Letting Your Child Take Risks

merryOn the one hand, it’s a parent’s job to protect a child from harm. On the other hand, children need to independently explore their world in order to understand their world. If we over-protect, we limit their ability to learn, we may teach them to be timid and fearful, and we may actually put them at greater risk. “If we round every corner, and eliminate every pokey bit, then the first time that kids come in contact with anything not made of round plastic, they’ll hurt themselves.”(Ted Talk by Gever Tulley)

If we allow them to take small, manageable risks with us there to supervise and coach them through, they learn more about life, they tend to feel bold and empowered, and they’ll have an internal sense of when a situation carries a potential risk and will know they need to be more cautious to stay safe.

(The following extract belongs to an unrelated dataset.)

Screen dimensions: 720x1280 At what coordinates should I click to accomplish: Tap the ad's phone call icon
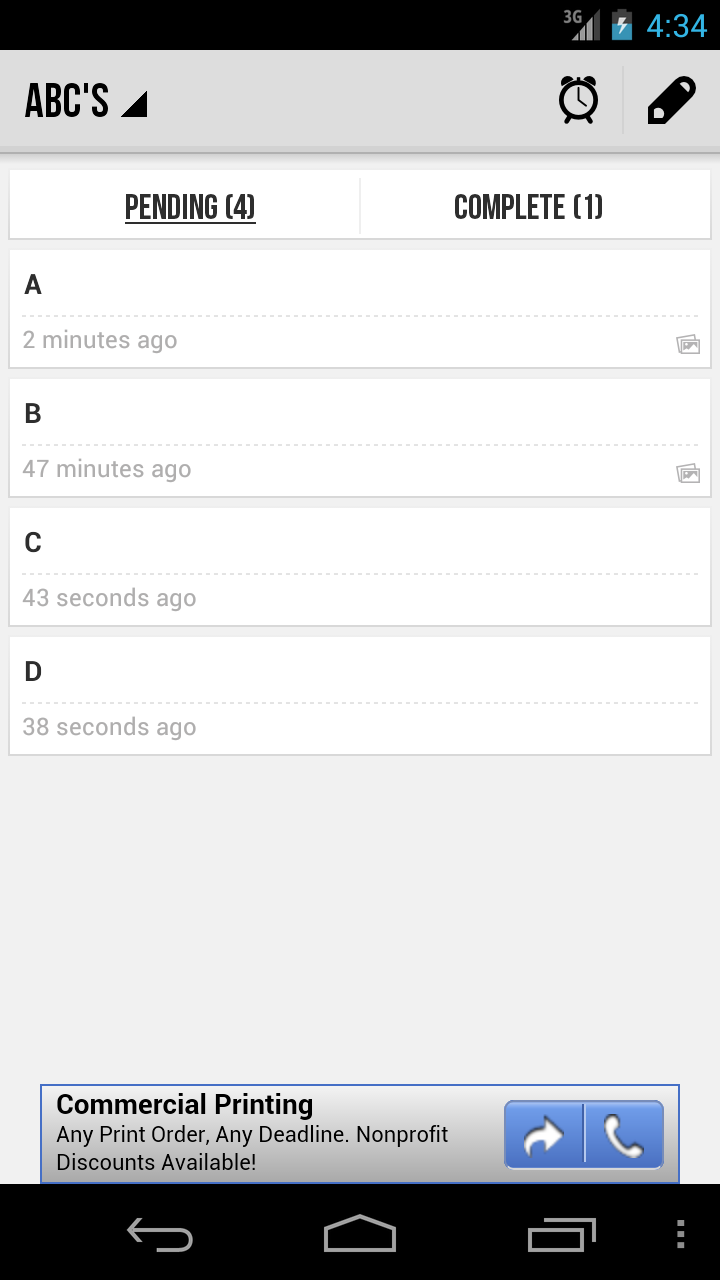tap(624, 1135)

Differentiating level of risk

When deciding about safety issues, what needs to be child-proofed, and what boundaries to set, think about the level of possible risk involved.

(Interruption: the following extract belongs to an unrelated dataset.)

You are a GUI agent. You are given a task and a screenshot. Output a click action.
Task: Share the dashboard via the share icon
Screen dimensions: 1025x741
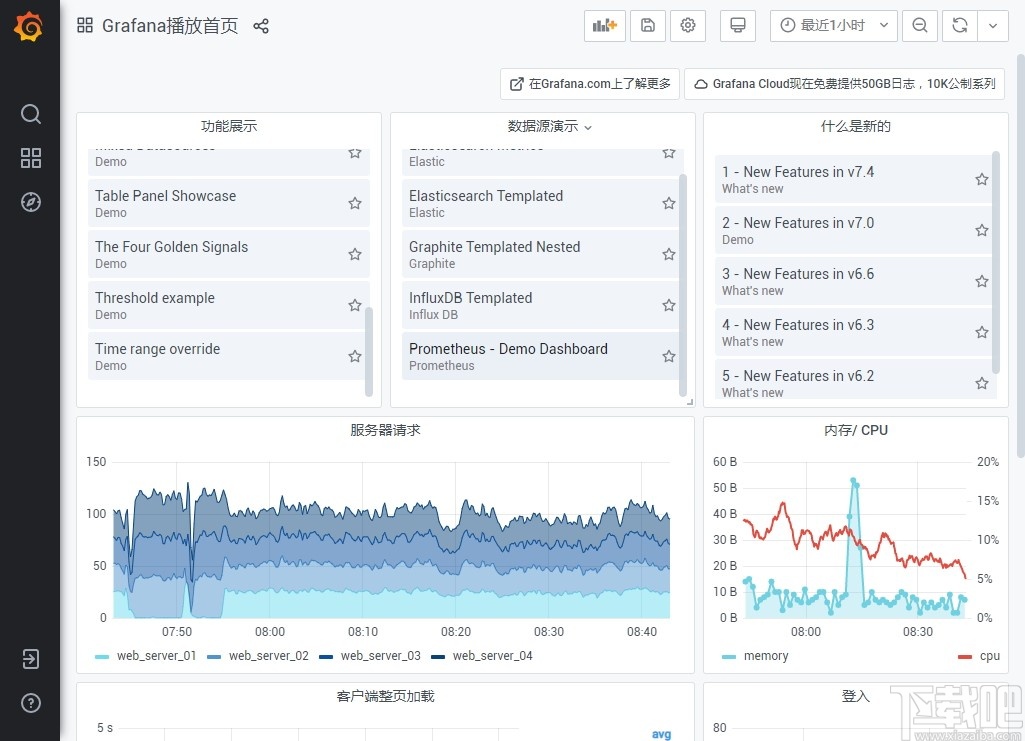(x=261, y=26)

If the situation could turn from safe to life-threatening in one unsupervised moment (what I call “red light” issues), then you need to either remove the hazards (e.g. don’t leave poisonous items or guns out), block them off (e.g. fences around swimming pools, window locks that prevent the second-story window from opening all the way) or closely supervise the child at all times (e.g. if your child is playing with a ball in a park near a busy road). Rules about these sorts of situations should be clearly explained, non-negotiable and followed every time.

If the situation could cause a significant injury, that’s what I call an orange light. When a child is around these situations (like a campfire or the sharp knives in the kitchen), you model safe behavior for the child, you talk to them about the need for caution, and when the time is right, you teach them how to interact with those things safely. You do not leave your child unsupervised.

If a situation has some risk, but really the worst that can happen is minor damage to person (bump or bruise) or property (mess that needs to be cleaned up or non-valuable item broken), then consider whether this situation needs to be child-proofed or left as a low-risk learning experience.

Darel Hammond, CEO of KaBOOM! says “There’s a difference between an accident and an injury. Accidents happen – kids fall and skin their knees… And as tragic as it is in that moment, it’s through that experience that they’re learning perseverance, they’re learning determination. They dust themselves off and go try something again and they can overcome it.”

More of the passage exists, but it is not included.